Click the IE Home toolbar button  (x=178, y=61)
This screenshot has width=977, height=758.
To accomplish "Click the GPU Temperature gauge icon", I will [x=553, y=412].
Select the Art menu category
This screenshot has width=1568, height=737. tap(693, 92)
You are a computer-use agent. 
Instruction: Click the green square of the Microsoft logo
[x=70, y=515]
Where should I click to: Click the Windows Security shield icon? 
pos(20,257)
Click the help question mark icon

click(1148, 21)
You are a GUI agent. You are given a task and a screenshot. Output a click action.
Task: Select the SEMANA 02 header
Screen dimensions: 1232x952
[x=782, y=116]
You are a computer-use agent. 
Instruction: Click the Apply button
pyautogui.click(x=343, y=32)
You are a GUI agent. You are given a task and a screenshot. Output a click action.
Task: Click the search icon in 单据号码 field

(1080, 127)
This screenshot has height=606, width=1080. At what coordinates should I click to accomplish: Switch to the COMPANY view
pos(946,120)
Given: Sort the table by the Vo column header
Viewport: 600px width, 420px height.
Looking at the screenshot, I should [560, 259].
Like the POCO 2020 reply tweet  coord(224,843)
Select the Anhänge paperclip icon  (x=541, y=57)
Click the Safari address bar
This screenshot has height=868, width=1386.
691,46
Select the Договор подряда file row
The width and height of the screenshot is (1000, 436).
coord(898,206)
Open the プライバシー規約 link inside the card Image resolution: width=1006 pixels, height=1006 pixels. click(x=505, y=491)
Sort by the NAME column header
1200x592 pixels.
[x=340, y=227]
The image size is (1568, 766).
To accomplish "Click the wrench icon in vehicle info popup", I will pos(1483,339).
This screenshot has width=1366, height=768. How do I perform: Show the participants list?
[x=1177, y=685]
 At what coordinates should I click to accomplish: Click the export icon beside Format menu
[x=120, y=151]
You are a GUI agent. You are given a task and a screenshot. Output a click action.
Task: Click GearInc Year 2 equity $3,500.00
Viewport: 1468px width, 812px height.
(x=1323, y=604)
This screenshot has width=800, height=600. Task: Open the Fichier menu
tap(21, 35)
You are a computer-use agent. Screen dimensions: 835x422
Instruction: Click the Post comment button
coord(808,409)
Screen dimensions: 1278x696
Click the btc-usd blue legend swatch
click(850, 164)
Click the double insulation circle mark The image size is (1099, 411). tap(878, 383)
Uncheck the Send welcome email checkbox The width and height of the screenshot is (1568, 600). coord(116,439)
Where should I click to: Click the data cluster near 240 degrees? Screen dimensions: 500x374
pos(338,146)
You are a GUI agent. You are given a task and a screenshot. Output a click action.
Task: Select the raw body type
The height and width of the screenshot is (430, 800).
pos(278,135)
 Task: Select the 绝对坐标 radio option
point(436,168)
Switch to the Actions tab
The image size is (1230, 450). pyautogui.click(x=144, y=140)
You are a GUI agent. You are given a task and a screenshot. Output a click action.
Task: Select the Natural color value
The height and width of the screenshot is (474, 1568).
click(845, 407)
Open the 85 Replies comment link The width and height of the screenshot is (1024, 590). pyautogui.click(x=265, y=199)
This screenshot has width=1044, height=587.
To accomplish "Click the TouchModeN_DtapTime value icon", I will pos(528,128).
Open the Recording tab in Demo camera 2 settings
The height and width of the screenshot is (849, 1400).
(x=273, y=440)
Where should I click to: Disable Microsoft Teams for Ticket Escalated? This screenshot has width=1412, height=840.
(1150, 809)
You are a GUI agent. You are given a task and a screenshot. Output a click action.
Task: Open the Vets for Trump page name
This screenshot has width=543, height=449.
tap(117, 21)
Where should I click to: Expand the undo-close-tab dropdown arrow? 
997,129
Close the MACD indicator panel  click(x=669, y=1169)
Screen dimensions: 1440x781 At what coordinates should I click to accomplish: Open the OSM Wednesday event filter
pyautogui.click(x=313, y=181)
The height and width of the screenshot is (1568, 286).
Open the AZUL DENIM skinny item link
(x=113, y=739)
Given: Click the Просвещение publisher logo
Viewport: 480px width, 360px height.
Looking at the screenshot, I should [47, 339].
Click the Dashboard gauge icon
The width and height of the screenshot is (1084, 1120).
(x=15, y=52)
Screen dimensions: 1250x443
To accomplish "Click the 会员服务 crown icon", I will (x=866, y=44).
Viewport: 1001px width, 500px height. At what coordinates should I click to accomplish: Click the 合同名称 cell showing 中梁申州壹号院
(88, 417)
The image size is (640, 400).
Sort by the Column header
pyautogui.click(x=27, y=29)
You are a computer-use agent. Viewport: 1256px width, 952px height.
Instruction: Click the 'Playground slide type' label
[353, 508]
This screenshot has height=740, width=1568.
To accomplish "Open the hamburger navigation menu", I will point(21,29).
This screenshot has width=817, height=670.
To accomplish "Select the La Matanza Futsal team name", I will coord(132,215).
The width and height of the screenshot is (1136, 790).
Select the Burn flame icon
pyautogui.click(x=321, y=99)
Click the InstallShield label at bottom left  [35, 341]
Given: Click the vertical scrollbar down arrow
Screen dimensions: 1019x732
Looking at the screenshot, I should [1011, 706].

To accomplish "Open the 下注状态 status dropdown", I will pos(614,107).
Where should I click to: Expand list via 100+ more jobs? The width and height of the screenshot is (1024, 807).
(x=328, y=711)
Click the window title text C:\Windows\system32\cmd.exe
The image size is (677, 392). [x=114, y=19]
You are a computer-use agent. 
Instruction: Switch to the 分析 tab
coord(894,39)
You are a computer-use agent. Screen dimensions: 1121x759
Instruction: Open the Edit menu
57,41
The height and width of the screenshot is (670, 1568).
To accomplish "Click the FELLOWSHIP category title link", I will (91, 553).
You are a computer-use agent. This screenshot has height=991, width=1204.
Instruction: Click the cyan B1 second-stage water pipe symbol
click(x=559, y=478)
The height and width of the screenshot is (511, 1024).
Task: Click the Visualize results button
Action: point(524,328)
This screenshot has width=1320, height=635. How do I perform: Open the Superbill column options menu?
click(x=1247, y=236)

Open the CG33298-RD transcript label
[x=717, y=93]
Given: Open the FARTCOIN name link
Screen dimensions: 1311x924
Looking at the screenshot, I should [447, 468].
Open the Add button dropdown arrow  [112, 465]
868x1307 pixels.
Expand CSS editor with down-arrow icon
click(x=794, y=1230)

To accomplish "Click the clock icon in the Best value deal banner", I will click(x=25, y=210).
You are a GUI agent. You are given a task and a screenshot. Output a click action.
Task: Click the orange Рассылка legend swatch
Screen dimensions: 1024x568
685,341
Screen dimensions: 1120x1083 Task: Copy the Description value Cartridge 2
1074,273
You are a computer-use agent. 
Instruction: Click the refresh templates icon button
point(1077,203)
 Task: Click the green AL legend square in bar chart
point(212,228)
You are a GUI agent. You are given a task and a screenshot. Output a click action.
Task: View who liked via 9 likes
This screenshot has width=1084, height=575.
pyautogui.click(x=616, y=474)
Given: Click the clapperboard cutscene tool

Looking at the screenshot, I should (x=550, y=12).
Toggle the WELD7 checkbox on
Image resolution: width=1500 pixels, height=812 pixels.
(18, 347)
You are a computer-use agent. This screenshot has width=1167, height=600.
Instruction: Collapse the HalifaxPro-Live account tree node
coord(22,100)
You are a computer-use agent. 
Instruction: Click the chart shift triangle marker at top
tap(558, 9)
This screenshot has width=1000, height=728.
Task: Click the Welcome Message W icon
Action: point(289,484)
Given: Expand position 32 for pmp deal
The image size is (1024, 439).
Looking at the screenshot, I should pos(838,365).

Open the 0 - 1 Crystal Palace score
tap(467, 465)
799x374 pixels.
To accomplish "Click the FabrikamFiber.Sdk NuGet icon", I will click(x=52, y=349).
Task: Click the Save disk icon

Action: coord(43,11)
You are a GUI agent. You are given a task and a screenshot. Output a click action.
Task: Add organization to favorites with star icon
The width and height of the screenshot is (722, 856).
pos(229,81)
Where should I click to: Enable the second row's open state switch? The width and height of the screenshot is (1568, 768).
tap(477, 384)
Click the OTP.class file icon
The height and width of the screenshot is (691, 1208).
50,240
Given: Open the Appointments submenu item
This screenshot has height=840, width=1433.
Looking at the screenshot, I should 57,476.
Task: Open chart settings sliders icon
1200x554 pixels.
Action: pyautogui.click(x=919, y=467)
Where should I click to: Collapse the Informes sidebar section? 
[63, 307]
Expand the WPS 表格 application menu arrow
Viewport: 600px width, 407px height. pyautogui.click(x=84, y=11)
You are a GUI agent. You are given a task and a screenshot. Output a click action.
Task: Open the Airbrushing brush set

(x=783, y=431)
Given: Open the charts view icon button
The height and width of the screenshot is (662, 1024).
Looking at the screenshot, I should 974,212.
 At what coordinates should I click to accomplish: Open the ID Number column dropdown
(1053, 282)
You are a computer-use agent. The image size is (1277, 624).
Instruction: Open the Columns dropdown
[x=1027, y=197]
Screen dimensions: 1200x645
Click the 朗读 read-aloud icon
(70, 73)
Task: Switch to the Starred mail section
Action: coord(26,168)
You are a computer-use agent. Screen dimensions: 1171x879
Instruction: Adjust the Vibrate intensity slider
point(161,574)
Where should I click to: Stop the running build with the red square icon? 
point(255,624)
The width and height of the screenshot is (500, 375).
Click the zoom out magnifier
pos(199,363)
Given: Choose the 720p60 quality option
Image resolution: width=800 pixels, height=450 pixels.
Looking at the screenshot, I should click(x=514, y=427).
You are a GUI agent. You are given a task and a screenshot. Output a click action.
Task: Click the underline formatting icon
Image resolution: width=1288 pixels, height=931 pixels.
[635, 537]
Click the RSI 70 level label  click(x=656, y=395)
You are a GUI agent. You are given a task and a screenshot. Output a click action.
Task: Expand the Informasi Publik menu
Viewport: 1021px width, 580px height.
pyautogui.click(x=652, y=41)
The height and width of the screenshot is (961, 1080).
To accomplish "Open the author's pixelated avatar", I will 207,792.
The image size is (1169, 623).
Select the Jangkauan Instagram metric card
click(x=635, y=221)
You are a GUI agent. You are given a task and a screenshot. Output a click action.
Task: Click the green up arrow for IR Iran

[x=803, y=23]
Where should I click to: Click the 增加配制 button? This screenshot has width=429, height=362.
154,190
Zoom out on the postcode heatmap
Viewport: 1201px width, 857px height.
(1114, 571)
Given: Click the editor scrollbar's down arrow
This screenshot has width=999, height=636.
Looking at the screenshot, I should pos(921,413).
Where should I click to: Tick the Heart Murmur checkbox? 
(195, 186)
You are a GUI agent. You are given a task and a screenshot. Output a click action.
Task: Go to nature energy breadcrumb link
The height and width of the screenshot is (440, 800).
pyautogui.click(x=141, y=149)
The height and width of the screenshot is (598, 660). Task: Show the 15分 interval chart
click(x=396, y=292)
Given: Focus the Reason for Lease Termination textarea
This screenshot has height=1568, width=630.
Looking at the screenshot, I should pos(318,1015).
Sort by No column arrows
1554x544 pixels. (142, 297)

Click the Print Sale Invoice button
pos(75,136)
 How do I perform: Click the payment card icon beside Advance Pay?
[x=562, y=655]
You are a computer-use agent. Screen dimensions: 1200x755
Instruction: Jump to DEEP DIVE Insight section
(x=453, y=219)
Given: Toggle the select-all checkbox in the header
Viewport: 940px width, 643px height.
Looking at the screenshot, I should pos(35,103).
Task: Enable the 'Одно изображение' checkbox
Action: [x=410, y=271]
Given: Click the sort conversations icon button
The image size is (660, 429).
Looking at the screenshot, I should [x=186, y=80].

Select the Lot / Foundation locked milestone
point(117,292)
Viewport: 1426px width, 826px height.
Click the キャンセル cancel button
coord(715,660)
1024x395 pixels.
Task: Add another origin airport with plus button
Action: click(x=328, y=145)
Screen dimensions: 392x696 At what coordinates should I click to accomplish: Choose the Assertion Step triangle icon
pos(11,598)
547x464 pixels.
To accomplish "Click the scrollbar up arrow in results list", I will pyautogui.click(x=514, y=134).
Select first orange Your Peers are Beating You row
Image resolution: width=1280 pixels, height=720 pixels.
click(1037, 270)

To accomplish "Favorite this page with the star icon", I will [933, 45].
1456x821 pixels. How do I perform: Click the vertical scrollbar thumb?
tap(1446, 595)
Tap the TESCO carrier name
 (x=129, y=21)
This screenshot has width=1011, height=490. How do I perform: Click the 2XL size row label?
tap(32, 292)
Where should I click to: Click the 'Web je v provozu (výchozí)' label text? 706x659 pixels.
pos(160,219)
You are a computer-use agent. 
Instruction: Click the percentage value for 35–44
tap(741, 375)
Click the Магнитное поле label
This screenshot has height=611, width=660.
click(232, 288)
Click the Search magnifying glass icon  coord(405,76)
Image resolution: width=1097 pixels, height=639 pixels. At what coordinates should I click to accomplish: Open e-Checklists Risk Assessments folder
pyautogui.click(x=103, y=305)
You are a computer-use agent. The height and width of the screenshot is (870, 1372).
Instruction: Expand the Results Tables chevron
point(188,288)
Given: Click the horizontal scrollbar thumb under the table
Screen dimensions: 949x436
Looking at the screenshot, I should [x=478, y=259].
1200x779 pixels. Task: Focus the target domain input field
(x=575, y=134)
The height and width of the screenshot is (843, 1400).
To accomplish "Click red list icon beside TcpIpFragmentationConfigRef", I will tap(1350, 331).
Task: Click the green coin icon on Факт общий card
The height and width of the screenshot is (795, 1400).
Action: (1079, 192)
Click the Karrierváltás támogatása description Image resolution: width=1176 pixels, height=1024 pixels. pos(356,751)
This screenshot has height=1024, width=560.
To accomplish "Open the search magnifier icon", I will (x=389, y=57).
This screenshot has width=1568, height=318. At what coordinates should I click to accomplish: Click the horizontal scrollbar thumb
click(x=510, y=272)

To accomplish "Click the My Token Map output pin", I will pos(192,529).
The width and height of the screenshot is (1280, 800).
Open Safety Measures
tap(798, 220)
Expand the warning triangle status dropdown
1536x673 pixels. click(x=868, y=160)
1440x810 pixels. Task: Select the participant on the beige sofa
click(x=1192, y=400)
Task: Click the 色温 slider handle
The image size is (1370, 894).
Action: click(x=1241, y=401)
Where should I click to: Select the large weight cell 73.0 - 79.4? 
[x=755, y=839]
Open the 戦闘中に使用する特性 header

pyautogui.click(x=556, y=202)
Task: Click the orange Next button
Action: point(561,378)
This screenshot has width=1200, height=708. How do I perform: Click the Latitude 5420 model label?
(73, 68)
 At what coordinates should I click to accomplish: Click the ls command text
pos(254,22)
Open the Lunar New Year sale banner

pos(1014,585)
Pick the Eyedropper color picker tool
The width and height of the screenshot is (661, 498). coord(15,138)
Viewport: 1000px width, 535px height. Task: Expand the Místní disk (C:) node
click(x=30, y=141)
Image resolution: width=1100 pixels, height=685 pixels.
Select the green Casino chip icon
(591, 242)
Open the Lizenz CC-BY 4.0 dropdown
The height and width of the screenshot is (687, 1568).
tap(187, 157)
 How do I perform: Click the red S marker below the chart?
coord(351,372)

Your goal → Retrieve each line from the records above where the word "gauge" occurs.

Answer →
To accomplish "Click the GPU Temperature gauge icon", I will [x=553, y=412].
Click the Dashboard gauge icon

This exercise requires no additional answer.